LREC 2000 2nd International Conference on Language Resources & Evaluation | ||||||
Title | Semi-automatic Construction of a Tree-annotated Corpus Using an Iterative Learning Statistical Language Model |
Authors | Shirai Kiyoaki (Department of Computer Science, Graduate School of Information Science and Engineering, Tokyo Institute of Technology, kshirai@cl.cs.titech.ac.jp) Tanaka Hozumi (Department of Computer Science, Graduate School of Information Science and Engineering, Tokyo Institute of Technology, tanaka@cl.cs.titech.ac.jp) Tokunaga Takenobu (Department of Computer Science, Graduate School of Information Science and Engineering, Tokyo Institute of Technology, take@cl.cs.titech.ac.jp) |
Keywords | Human Intervention, Iterative Learning, Statistical Language Model, Tree-Annotated Coprpus |
Session | Session WP2 - Corpus Annotation |
Full Paper | 341.ps, 341.pdf |
Abstract | In this paper, we propose a method to construct a tree-annotated corpus, when a certain statistical parsing system exists and no tree-annotated corpus is available as training data. The basic idea of our method is to sequentially annotate plain text inputs with syntactic trees using a parser with a statistical language model, and iteratively retrain the statistical language model over the obtained annotated trees.

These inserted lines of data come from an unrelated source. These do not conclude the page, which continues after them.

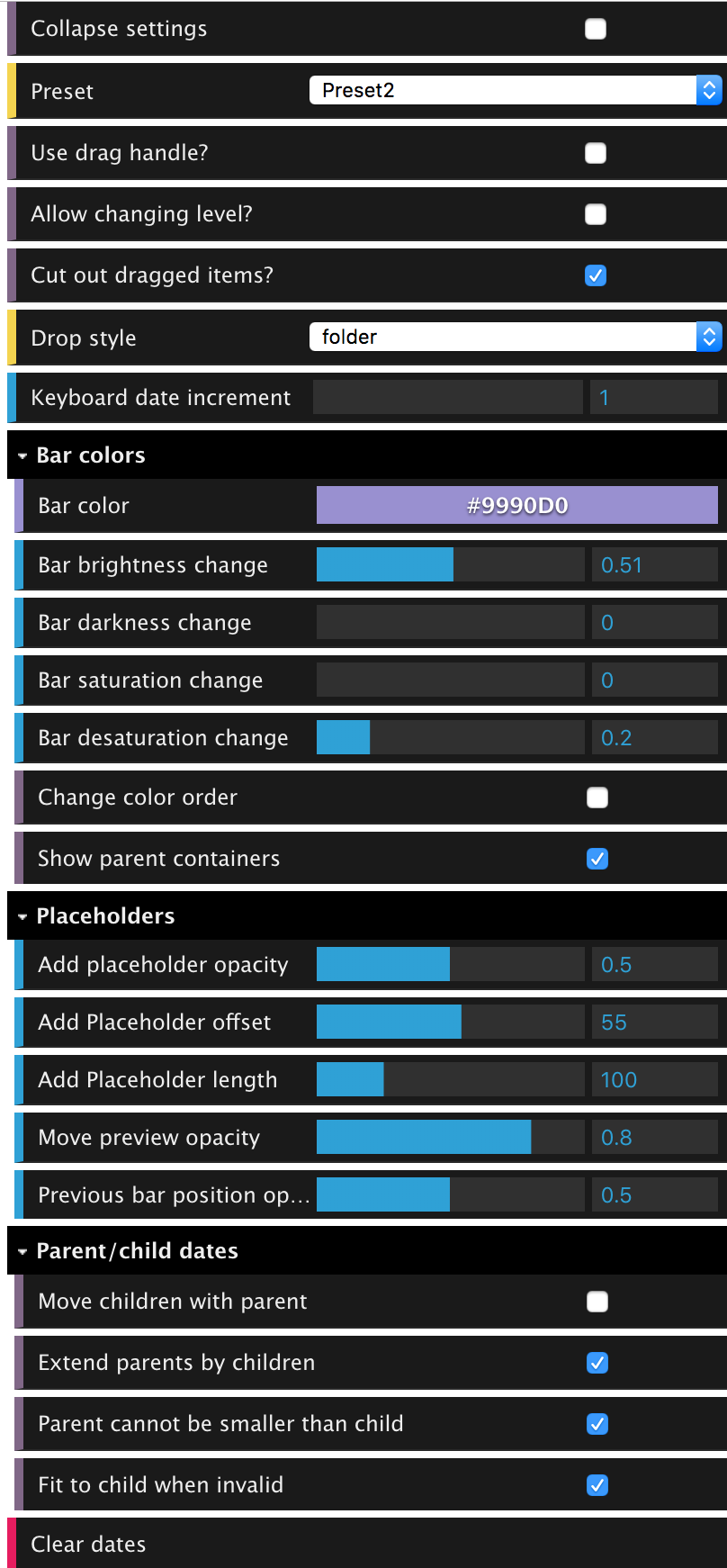Viewport: 727px width, 1568px height.
Task: Disable Cut out dragged items
Action: (595, 275)
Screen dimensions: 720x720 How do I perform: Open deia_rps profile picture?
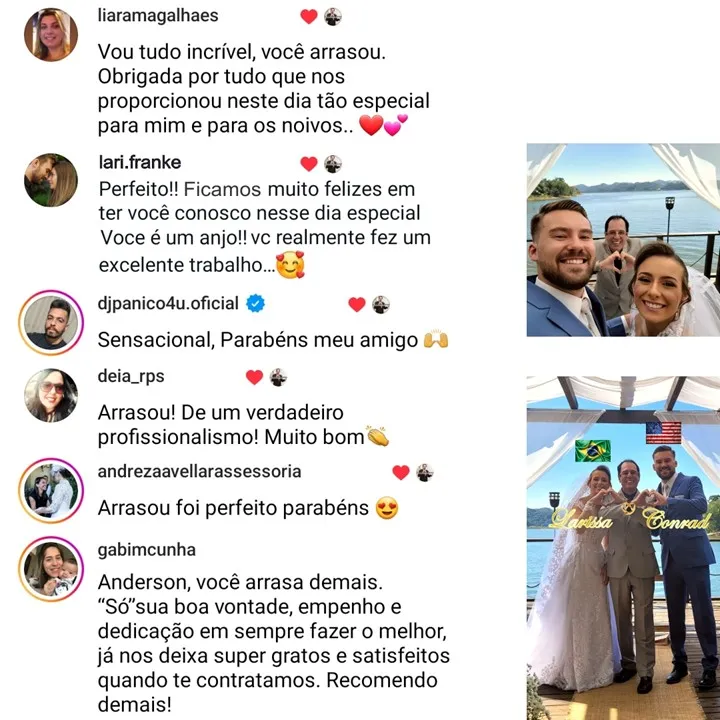[x=51, y=395]
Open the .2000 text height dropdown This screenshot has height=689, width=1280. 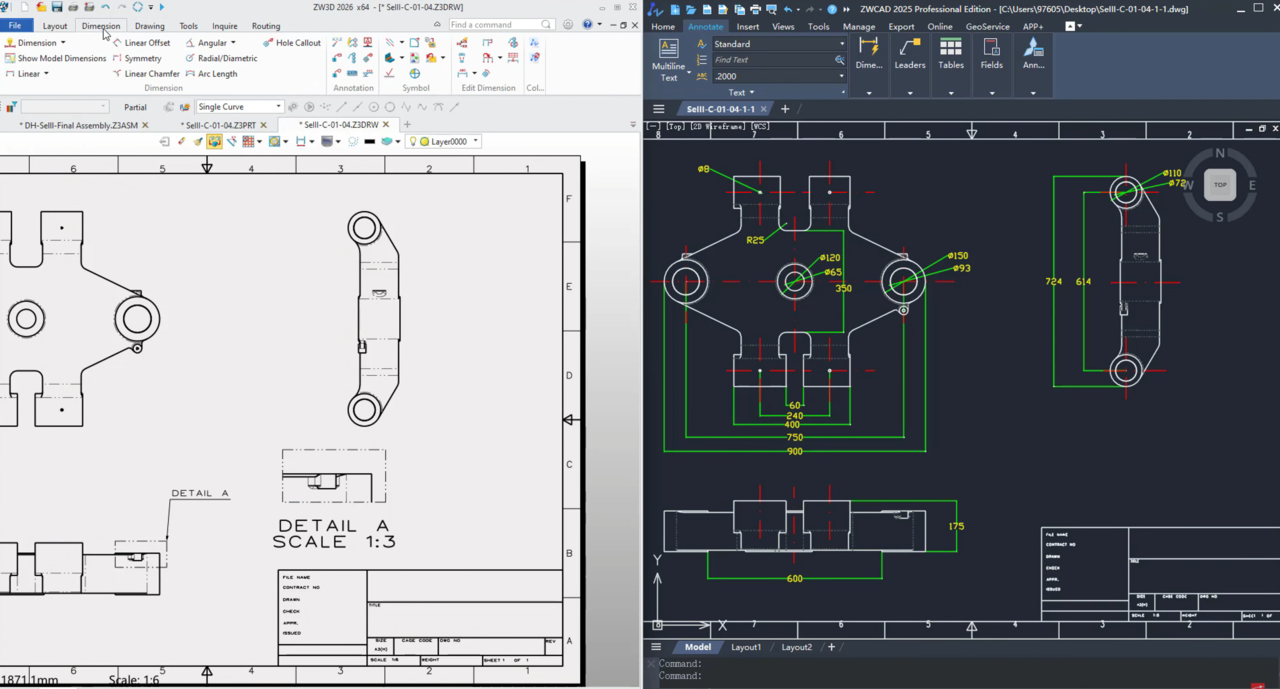pos(841,76)
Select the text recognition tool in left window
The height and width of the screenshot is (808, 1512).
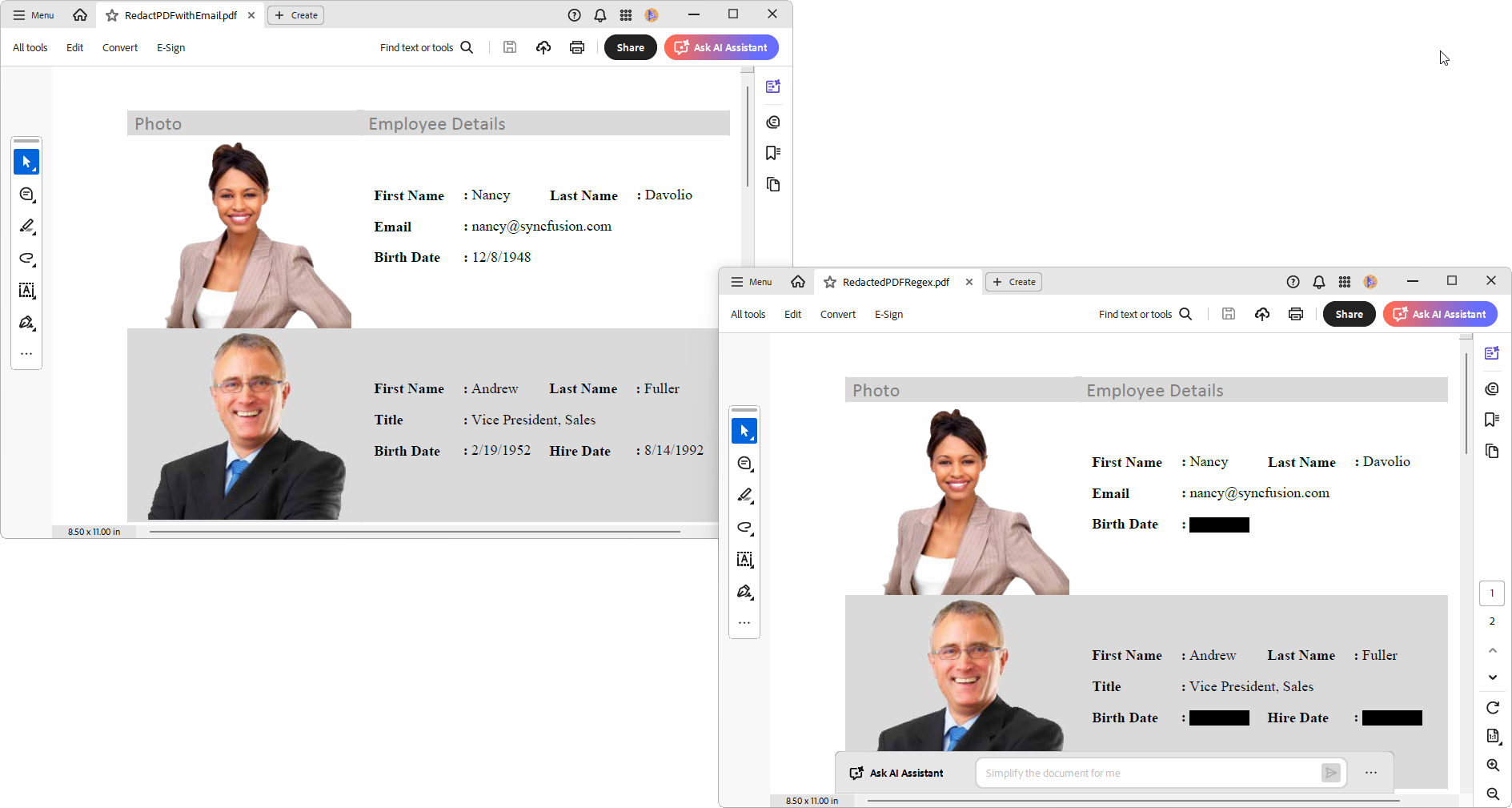(x=26, y=290)

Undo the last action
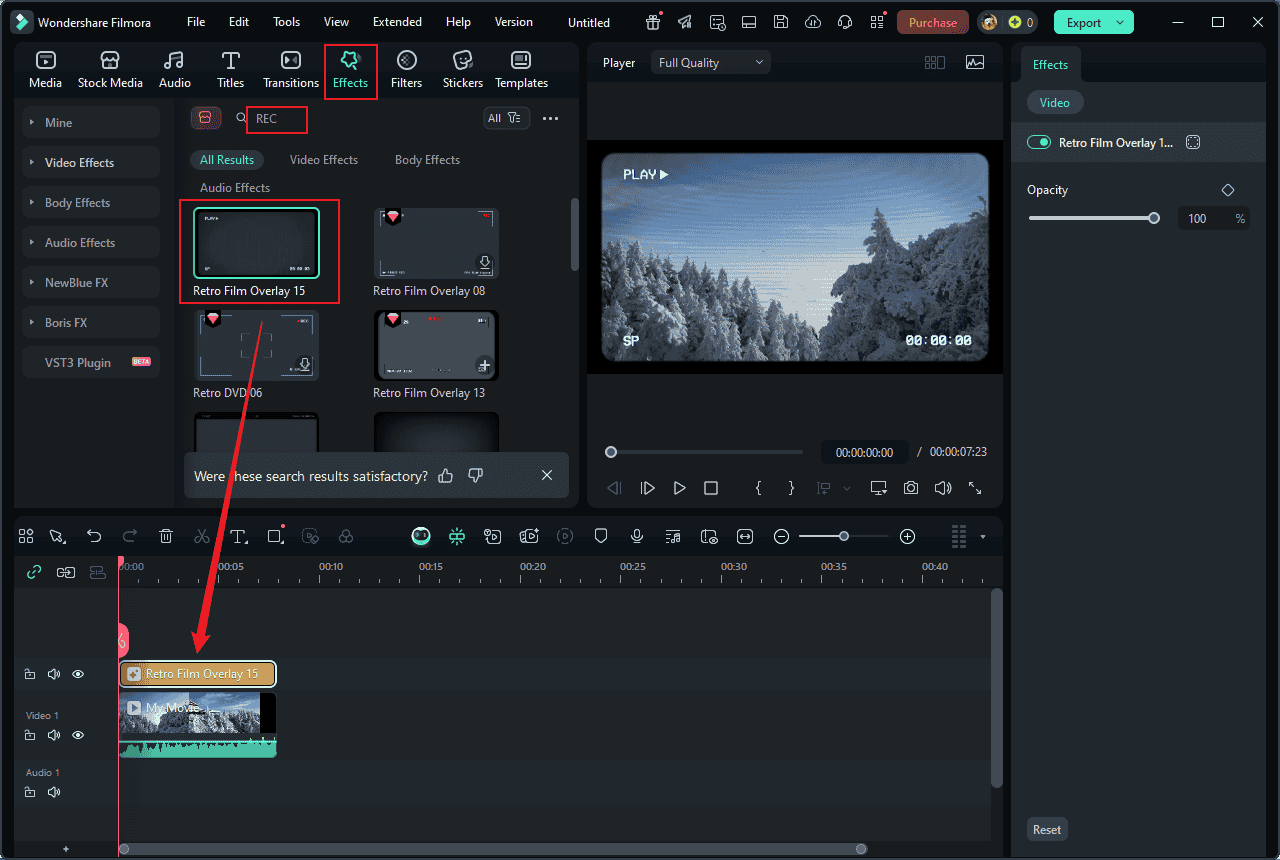[x=94, y=536]
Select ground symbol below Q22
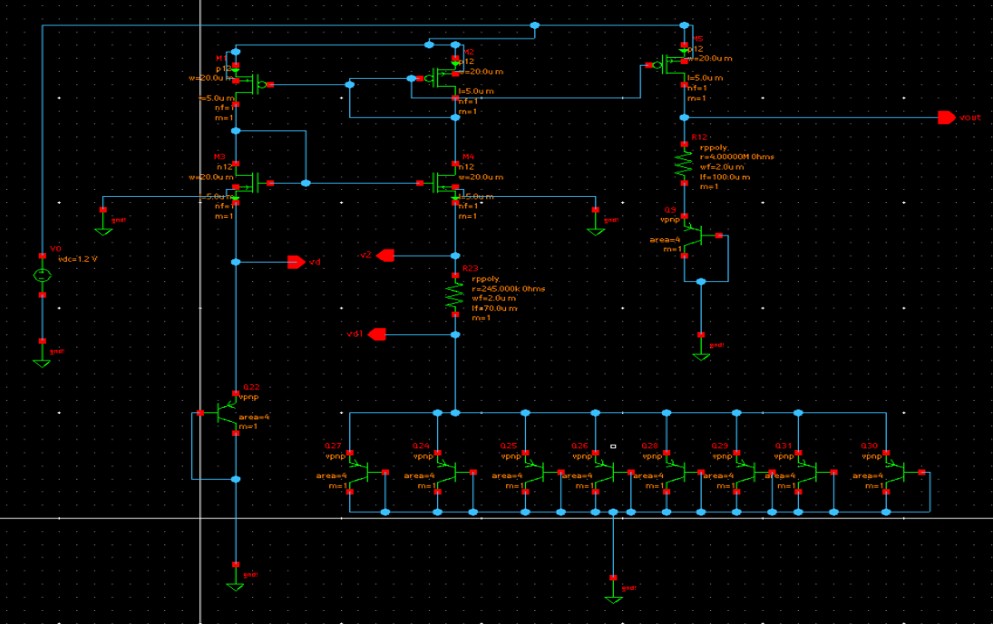Screen dimensions: 993x624 point(235,588)
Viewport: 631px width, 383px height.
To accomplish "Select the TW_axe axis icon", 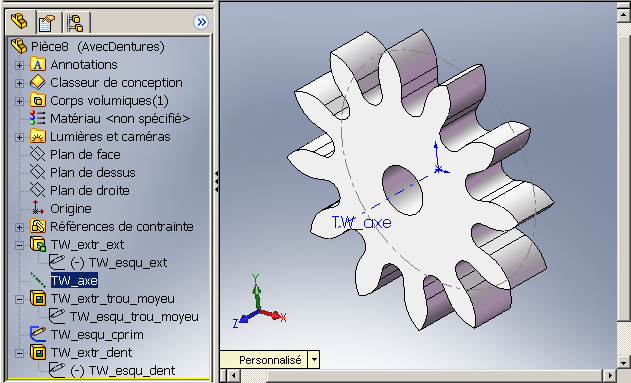I will pos(37,280).
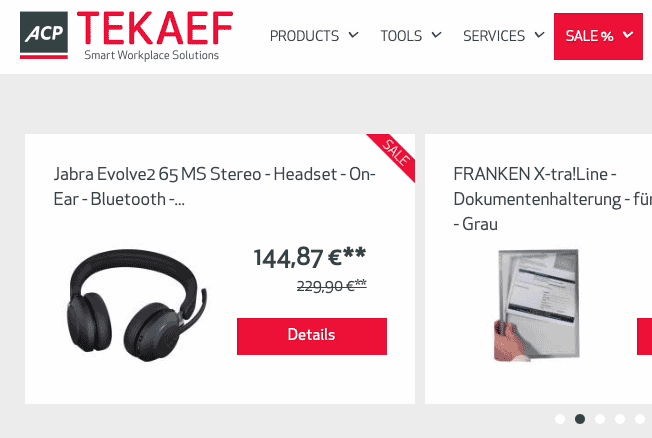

The major characteristics of our method are as follows: (1)in the first step of the iterative learning process, we manually construct a tree-annotated corpus to initialize the statistical language model over, and (2) at each step of the parse tree annotation process, we use both syntactic statistics obtained from the iterative learning process and lexical statistics pre-derived from existing language resources, to choose the most probable parse tree. |